Offener Brief zum "Nationalen Klimaschutzbeitrag der deutschen Stromerzeugung" im Namen der Betroffenen aus den Braunkohletagebau- und Kraftwerksregionen

Sehr geehrte Frau Bundeskanzlerin,

wir schreiben Ihnen, um Ihnen unsere Unterstützung für die Energiewende und das Anliegen der Bundesregierung auszusprechen, die deutschen Treibhausgase bis 2020 um 40 Prozent gegenüber 1990 zu senken und dafür die ungezügelte Braunkohleverstromung mit einem Klimaschutzbeitrag von 22 Megatonnen CO 2 zu drosseln.

Als Bewohner und Anlieger der Braunkohlereviere im Rheinland, der Lausitz und in Mitteldeutschland sind wir seit Jahrzehnten vom Abbau und der Verstromung der Braunkohle unmittelbar betroffen. Braunkohle ist für uns nicht nur mit erheblichen Schäden für Natur und Klima verbunden, ihre Förderung hat auch soziale und wirtschaftliche Dimensionen. Der Abbau zerstört unsere Dörfer, Kulturgüter, Ackerflächen, Infrastruktur und Traditionen. Er zerrüttet Dorfgemeinschaften und bedroht Selbständige, Unternehmen und Landwirte, die mit dem Tagebau und der Umsiedelung ihre Kunden, Ackerflächen oder gar ihre Existenz verlieren. Selbst über die Tagebaukante hinaus beeinträchtigt der Abbau die Lebensqualität der Menschen, etwa durch die weiträumige Absenkung und Verschmutzung des Grundwassers, Bergschäden, gesundheitsgefährdenden Staub und Lärm. Mit dem fortschreitenden Tagebau verlieren wir unsere Heimat und Lebensgrundlagen.

Im Widerspruch zu den Klimazielen der Bundes- und Landesregierungen werden in Deutschland neue Tagebaue geplant, mit denen Braunkohle noch weit über 2050 hinaus abgebaut werden könnte. Im Zeitalter von Energiewende und Erneuerbaren Energien sollen weitere zehntausend Menschen aus mehr als 30 Ortschaften ihre Heimat für die Braunkohle verlieren. Das bedroht nicht nur die deutschen Klimaziele, sondern auch die Regionen, in denen den Menschen vorgetäuscht wird, dass Braunkohle noch bis über die Mitte des Jahrhunderts gebraucht würde.

Dies geht an der Zeit vorbei. Das Ende der Braunkohle ist absehbar und notwendig. Damit der Braunkohleausstieg in den Regionen nicht zu unnötigen Härten führt, ist es umso wichtiger, dass der Strukturwandel frühzeitig vorbereitet und schrittweise eingeleitet wird. Der von der Bundesregierung vorgeschlagene Klimaschutzbeitrag ist ein wichtiger, erster Schritt in diese Richtung und sollte nicht abgeschwächt werden.

Erfasste Daten:
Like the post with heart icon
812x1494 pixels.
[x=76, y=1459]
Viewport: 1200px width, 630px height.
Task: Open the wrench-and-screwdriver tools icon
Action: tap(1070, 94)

Zu erledigende Aufgaben »
1. Um wie viele Megatonnen CO2 soll der Klimaschutzbeitrag laut dem offenen Brief die Braunkohleverstromung drosseln?
2. Führen Sie den offenen Brief zum Klimaschutzbeitrag im Anschluss an seinen letzten Satz fort.
Die Datensätze haben mit dem offenen Brief nichts zu tun.

Lösungen zur Übung »
1. Um 22 Megatonnen CO2.

2.
Die Braunkohleindustrie warnt vor Strukturbrüchen, wenn der Klimaschutzbeitrag kommt. Die Wahrheit ist: Wer die allmähliche Drosselung der ältesten Kohlekraftwerke heute verhindert, nimmt in Kauf, dass der Kohleausstieg die Regionen und Arbeitnehmer zu einem späteren Zeitpunkt umso abrupter und schmerzhafter trifft. Richtig ist auch, dass die von uns vertretenen Menschen bis heute mit Strukturbrüchen kämpfen müssen, wenn über Jahrhunderte gewachsene Dörfer und Städte, Nachbarschaften und Gemeinschaften der Braunkohle weichen. Beide Gruppen - Arbeitnehmer wie vom Braunkohletagebau betroffene Menschen und Kommunen - brauchen Klarheit und Planungssicherheit, auf deren Grundlage neue Perspektiven geschaffen werden.

Frau Bundeskanzlerin, Sie haben bereits im Jahr 2007 deutlich gemacht, dass es kein "Weiter so" geben kann und eine Energiewende mit ambitionierten Klimazielen durchgesetzt. Nun gilt es die ungebremste Verstromung der Braunkohle mit dem Klimaschutzbeitrag erstmals zu drosseln. Deutschland braucht einen klaren Fahrplan für ein geordnetes und sozialverträgliches Auslaufen der Braunkohle. Wir bitten Sie, sich mit Nachdruck für den ursprünglichen Entwurf zum nationalen Klimaschutzbeitrag der deutschen Stromerzeugung in vollem Umfang einzusetzen.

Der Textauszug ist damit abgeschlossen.